Sources: Cambridge English — CELTA qualification; British Council — IELTS.Six questions to ask before you enrol
Before committing to any English language course, get clear answers to these six questions. A provider that cannot answer them directly is telling you something useful.
- How do you assess my level before I start? — You want a diagnostic test that places you on the CEFR scale, not a self-assessment box to tick.
- Which specific CEFR level will this course take me to? — Vague answers like "advanced" are not enough. Ask for a level code: B1, B2, C1.
- How much of each lesson is active speaking? — Aim for at least a third of lesson time. Less than that and you are mostly consuming, not producing.
- How and how quickly are mistakes corrected? — Look for specific, timely correction, not only end-of-lesson summaries or praise.
- What are your teachers' qualifications? — CELTA, CertTESOL, DELTA, or DipTESOL are the benchmarks to ask about.
- What certificate will I receive, and is it externally recognised? — If you need official proof of your level, confirm whether the certificate is issued by an accredited exam board or only by the provider.
These questions apply equally to in-person schools, live online providers, and self-paced platforms.

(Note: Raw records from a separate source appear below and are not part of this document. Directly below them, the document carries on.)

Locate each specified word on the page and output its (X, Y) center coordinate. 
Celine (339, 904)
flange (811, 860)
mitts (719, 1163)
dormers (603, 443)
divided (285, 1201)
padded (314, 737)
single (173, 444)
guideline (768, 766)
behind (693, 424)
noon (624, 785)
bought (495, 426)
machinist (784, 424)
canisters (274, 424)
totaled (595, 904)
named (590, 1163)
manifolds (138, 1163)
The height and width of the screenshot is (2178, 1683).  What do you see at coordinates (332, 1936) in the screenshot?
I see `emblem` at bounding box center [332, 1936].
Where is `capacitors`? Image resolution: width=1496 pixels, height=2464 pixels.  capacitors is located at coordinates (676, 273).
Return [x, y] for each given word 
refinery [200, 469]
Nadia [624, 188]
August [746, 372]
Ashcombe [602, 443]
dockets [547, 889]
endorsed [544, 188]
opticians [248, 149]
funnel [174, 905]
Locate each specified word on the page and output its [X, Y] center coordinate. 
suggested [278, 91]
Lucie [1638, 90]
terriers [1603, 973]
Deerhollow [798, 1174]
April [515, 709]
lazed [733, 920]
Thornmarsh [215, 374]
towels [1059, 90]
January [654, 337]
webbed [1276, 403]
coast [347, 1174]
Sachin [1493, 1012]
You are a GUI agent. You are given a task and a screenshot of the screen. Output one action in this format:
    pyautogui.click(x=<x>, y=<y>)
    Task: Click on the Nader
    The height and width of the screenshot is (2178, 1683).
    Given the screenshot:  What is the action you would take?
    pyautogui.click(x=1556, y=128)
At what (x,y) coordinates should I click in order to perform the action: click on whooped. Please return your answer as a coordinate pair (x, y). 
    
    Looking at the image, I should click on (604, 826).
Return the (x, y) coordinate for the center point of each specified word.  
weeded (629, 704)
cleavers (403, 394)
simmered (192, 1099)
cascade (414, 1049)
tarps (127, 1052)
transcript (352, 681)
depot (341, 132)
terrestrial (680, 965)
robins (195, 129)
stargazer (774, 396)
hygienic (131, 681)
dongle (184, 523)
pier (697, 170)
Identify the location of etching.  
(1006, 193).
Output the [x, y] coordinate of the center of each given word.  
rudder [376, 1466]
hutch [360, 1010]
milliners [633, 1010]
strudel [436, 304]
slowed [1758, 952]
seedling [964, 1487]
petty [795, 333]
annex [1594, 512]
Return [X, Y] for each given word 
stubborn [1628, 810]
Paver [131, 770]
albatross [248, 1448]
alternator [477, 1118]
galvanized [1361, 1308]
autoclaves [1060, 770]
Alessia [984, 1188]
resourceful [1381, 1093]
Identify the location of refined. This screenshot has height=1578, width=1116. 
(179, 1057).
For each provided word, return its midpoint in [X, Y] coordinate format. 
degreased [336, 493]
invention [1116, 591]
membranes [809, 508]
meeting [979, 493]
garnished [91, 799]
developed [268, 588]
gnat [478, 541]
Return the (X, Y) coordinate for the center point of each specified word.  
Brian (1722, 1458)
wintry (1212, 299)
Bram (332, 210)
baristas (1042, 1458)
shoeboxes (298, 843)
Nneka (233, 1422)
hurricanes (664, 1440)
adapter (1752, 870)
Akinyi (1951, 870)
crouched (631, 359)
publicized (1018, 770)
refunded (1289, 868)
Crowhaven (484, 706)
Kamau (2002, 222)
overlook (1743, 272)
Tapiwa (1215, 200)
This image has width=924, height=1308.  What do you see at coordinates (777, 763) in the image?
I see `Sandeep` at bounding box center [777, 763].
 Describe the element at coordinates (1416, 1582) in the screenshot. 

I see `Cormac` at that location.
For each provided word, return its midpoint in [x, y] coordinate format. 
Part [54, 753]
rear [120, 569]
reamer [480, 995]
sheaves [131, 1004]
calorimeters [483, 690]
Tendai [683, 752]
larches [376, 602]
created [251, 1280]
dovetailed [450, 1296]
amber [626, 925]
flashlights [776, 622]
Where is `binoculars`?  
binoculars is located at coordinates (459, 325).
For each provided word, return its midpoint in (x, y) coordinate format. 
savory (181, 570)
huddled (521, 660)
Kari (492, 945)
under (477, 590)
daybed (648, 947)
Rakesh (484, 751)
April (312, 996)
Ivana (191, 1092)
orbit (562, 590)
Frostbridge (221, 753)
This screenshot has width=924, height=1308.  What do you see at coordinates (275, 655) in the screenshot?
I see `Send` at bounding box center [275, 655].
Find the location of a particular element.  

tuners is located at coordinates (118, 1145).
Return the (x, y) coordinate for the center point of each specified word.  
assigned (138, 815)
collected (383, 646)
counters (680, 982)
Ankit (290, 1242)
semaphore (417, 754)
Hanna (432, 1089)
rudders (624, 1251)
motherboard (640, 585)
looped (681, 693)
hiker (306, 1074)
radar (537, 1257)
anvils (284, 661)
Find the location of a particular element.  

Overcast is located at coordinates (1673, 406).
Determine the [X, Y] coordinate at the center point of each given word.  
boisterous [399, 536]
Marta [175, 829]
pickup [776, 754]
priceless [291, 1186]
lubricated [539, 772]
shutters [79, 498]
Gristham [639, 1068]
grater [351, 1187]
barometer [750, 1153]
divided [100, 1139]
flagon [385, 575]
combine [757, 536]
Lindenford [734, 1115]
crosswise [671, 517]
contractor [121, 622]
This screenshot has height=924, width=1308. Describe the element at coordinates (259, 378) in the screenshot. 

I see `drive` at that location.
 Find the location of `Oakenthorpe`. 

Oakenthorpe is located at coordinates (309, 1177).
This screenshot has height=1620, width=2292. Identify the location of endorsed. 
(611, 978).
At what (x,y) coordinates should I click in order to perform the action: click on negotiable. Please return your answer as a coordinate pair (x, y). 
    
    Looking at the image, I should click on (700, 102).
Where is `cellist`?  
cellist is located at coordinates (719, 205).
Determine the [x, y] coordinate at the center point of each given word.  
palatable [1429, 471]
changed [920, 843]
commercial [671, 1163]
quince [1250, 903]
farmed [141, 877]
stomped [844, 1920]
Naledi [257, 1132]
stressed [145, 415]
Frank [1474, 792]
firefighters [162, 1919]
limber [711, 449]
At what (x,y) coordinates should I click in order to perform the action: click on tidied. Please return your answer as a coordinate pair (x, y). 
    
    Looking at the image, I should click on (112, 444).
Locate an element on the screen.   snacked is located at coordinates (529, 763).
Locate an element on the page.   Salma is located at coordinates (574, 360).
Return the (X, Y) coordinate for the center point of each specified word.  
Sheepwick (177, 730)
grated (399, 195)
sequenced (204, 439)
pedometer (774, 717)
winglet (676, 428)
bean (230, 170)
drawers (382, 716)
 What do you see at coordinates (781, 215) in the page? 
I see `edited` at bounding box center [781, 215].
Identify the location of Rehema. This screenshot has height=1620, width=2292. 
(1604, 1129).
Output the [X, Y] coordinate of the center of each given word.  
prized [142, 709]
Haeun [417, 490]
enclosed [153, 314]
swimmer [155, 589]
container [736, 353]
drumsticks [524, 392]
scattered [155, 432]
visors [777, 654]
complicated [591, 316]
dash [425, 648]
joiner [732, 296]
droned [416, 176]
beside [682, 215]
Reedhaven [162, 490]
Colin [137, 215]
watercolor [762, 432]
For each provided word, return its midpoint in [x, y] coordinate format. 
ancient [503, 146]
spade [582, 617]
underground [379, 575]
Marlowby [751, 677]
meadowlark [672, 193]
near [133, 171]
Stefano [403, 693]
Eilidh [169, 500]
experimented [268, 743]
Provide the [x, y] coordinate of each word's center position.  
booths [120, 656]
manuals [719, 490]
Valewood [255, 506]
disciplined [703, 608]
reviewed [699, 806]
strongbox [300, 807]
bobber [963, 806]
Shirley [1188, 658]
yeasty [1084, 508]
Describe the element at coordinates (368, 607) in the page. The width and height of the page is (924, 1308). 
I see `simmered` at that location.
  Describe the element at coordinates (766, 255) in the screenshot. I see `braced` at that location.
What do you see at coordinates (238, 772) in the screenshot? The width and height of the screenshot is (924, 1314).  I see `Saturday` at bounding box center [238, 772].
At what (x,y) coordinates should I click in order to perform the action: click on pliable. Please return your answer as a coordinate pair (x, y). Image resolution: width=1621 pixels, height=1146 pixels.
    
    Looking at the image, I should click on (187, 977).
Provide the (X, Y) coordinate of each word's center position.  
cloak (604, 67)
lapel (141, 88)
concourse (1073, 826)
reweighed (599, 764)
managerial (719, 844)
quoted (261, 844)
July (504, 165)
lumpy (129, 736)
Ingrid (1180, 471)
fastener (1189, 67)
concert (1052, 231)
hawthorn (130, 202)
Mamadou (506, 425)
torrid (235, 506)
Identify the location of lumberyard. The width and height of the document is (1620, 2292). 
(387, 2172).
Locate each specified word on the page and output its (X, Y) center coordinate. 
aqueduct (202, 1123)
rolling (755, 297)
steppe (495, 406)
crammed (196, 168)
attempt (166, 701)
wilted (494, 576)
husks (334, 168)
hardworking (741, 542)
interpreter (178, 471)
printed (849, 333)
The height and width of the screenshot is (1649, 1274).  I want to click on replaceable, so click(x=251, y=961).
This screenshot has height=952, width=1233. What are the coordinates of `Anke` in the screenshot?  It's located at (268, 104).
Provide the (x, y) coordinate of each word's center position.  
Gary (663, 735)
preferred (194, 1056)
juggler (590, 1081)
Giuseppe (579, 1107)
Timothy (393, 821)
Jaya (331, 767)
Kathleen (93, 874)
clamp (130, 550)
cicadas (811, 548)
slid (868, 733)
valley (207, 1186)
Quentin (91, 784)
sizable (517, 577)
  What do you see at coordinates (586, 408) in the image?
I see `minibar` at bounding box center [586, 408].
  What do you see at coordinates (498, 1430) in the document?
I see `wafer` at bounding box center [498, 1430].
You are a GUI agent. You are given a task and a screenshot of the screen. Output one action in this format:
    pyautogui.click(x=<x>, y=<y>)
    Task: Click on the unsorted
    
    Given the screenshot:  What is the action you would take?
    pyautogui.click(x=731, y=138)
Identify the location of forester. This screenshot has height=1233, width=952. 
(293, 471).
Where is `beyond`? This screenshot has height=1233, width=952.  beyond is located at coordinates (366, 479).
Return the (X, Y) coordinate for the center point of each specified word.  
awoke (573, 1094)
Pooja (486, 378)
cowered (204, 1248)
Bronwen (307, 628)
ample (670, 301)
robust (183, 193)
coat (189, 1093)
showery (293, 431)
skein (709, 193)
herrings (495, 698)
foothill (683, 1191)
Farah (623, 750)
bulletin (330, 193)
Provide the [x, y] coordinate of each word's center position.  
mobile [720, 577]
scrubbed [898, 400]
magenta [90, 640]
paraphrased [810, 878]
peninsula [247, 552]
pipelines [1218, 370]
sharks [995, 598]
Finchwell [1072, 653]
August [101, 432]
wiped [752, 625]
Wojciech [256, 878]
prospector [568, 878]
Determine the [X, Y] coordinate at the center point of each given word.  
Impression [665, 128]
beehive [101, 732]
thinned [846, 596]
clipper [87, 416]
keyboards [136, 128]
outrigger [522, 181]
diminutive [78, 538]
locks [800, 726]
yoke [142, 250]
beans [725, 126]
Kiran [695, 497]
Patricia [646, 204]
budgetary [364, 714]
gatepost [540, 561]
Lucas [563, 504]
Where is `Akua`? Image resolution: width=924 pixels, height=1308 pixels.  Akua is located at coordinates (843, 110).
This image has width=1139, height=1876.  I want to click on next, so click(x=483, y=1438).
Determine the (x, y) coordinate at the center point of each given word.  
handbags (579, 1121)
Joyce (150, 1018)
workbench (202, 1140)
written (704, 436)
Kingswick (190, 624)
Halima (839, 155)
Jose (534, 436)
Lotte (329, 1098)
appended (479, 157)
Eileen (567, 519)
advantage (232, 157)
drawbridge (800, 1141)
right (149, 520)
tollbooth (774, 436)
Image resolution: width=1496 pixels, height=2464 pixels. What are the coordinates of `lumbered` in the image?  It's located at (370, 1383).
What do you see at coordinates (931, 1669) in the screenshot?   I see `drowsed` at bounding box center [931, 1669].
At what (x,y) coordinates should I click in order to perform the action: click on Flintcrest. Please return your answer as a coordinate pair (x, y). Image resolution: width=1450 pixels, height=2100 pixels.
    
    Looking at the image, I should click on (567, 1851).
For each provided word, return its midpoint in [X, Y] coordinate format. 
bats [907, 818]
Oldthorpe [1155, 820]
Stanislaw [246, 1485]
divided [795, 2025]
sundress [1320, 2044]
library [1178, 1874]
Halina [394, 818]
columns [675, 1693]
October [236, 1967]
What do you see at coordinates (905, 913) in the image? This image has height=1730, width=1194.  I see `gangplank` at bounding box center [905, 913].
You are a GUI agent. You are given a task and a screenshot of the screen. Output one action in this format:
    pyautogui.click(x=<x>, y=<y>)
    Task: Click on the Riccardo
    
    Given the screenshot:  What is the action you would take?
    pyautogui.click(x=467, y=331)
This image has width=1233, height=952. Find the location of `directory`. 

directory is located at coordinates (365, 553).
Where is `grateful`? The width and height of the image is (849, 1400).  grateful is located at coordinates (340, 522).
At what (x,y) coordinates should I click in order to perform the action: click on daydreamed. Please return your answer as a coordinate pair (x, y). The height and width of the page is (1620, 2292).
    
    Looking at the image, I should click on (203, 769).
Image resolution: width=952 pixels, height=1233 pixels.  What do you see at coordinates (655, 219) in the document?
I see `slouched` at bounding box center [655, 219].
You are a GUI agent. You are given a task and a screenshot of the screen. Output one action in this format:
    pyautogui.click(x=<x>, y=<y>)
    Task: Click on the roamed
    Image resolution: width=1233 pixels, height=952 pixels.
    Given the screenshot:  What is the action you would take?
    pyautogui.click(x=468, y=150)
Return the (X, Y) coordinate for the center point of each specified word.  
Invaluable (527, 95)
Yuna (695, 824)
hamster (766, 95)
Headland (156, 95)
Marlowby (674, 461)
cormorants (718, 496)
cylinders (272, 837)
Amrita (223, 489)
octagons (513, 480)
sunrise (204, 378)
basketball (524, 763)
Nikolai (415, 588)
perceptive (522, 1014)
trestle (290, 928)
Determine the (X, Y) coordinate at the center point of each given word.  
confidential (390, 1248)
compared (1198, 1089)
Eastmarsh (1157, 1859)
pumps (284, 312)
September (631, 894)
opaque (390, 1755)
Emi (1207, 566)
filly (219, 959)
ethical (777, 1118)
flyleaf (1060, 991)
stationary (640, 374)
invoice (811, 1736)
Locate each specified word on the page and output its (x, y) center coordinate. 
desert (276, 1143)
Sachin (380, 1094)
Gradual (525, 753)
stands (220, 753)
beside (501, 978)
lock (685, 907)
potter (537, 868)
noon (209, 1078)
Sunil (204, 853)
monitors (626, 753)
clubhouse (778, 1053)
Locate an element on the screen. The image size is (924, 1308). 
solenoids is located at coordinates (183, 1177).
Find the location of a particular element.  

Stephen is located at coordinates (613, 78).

An honest course will have straightforward answers to all of them. If you want a free structured track to start with while you compare options, our B1 grammar track is designed to place you precisely and give you immediate sentence-level feedback — which is exactly what good paid courses do, and the hardest thing to get for free elsewhere.
Frequently asked questions
What is the best English language course for adults?
There is no single best course — the right one depends on your current CEFR level, your specific goal (general fluency, an exam, or business English), and how much live speaking and correction the course includes. A course that diagnoses your level, matches your goal, and gives you structured feedback on your own sentences is almost always more effective than one that simply exposes you to content.
Is an online English course as good as an in-person one?
Live online courses taught by a qualified teacher are comparable to in-person lessons in most respects — the key variables are speaking time and correction quality, not the medium. Self-paced online courses and AI apps are more limited because they cannot hear your sentences and correct them the way a teacher can, though they are excellent for building vocabulary and habit.
How do I know if an English course is right for my level?
Look for a course that places you on the CEFR scale (A1 to C2) through a diagnostic test before you start, not after. If a course offers a single 'beginners' track with no placement test, it is unlikely to be calibrated to your actual needs. A good provider will be transparent about which CEFR levels each of their courses targets.